Les cantilevers sont utilisés depuis l’aube de l’implantologie. Avec la prothèse dite « sur pilotis » pour le traitement de l’édentement complet mandibulaire : cinq ou six implants placés en avant des foramens mentonniers permettent l’utilisation de cantilevers distaux bilatéraux. Ainsi, si le volume osseux est insuffisant dans les zones postérieures, la prothèse peut tout de même remplacer les premières molaires et éviter de lourdes procédures chirurgicales d’augmentation osseuse.

Cette conception prothétique a fait preuve de sa grande fiabilité. Le grand nombre d’implants, répartis bilatéralement sur l’arcade, permet une mutualisation des contraintes, une grande rigidité de l’ensemble implanto-prothétique et donc la possibilité d’utiliser des extensions distales.

Mais toutes les situations cliniques ne sont pas identiques. Et c’est là qu’intervient la règle dite de l’envergure antéro-postérieure (antero-posterior spread ou A-P spread).

  • Mesurer, dans l’axe sagittal, la distance entre le centre de l’implant le plus antérieur et la face distale de l’implant le plus postérieur,
  • Multiplier cette valeur par un coefficient qui varie dans la littérature de 1,5 à 2,5
  • Le résultat est la longueur que peut atteindre l’extension distale,

Comment déterminer la valeur du coefficient multiplicateur ? Cela dépend de la situation clinique et des facteurs de risque en présence. Si le nombre, le diamètre et la longueur des implants sont réduits et que les forces occlusales sont majorées (facettes d’usure, bruxisme, clenching, masséters hyper-dévellopés etc.) alors le coefficient multiplicateur sera plus proche de 1,5 et les extensions distales plus courtes. Mais les maths ne suffisent pas : il faut aussi du sens clinique.

Les exigences du patient sont également à prendre en considération.

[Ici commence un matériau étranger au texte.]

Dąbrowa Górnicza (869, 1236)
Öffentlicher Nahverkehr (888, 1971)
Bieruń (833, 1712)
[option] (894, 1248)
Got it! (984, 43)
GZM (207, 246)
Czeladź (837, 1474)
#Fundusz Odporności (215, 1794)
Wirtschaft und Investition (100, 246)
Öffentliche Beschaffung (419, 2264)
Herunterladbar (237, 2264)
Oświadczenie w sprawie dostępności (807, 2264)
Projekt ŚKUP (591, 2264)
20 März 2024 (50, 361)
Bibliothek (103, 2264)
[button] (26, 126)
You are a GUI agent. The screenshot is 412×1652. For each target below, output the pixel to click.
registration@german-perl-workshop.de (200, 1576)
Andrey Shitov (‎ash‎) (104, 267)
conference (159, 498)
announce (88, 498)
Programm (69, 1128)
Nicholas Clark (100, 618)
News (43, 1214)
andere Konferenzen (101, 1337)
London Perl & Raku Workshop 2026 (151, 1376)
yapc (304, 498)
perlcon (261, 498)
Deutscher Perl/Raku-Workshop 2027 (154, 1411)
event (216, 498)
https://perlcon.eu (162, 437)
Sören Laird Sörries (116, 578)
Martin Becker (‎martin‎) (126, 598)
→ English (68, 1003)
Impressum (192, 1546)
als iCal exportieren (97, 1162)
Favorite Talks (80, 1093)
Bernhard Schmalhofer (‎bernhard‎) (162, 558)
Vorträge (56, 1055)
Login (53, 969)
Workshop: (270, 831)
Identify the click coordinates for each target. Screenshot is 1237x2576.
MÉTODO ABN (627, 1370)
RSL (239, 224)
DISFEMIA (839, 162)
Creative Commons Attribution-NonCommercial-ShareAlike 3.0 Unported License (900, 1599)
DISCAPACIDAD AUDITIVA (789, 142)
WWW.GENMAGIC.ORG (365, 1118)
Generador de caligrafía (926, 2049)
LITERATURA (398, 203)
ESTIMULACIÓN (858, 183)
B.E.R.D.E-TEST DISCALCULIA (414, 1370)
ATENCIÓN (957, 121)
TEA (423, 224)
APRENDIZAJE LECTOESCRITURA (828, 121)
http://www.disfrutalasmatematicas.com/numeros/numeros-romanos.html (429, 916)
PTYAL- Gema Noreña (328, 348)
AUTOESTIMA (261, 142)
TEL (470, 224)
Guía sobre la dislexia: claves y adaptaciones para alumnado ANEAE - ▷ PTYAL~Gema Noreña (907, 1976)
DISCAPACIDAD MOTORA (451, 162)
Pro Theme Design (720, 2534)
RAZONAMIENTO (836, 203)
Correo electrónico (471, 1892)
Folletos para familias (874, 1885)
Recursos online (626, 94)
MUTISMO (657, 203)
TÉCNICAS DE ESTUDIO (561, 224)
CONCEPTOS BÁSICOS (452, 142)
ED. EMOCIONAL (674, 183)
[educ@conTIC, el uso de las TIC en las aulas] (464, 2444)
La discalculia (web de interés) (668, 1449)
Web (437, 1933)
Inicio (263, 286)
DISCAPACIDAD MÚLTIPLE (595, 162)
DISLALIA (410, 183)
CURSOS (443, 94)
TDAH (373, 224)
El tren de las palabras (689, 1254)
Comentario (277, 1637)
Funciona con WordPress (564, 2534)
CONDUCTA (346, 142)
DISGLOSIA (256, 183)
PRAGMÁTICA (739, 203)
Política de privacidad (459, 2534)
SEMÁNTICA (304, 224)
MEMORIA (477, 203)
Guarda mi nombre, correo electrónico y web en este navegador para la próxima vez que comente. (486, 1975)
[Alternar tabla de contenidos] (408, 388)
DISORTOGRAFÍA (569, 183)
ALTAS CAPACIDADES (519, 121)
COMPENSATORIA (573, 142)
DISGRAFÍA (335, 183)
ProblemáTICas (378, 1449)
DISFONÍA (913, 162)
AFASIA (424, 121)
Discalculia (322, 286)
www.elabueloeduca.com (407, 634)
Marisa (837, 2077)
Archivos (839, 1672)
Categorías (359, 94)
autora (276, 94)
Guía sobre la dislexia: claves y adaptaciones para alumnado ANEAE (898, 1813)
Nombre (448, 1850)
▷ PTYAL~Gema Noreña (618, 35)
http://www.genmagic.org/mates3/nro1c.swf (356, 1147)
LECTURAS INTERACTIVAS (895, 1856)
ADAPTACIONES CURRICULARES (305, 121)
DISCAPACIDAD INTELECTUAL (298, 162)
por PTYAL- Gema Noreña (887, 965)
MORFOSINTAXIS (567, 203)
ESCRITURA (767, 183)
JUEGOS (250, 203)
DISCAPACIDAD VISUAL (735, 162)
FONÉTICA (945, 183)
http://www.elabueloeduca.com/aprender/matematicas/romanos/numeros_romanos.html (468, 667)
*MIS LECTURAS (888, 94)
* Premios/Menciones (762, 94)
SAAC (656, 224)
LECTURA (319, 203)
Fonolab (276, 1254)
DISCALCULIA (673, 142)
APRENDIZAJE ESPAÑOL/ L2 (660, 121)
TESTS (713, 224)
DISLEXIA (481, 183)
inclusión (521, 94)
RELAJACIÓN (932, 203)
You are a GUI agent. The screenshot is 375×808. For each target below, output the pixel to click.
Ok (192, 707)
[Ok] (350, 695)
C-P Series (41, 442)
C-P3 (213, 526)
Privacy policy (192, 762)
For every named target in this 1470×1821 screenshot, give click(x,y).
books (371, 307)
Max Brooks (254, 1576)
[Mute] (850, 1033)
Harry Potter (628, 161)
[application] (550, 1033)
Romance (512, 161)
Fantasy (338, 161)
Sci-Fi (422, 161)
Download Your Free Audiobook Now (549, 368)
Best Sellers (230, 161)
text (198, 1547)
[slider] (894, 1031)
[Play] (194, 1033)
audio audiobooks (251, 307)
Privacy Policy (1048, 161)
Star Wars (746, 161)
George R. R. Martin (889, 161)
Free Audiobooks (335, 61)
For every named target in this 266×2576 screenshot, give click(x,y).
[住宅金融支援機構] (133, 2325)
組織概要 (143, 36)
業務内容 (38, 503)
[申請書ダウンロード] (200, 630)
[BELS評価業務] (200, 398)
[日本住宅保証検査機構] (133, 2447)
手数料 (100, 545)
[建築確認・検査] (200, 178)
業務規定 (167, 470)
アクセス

Que faire s’il souhaite remplacer ses deuxièmes molaires parce qu’il présente un large corridor buccal ? C’est là que réside tout l’intérêt des phases de diagnostic pré-implantaire. Et si ce même patient bruxe… le plan de traitement devra être conçu de manière à réduire les extensions distales.

Peut être faudra-t-il réaliser des augmentations osseuses postérieurs pour placer des implants en position de secondes molaires, ou bien placer un plus grand nombre d’implants au niveau antérieur, ou bien augmenter la longueur et le diamètre des implants, etc.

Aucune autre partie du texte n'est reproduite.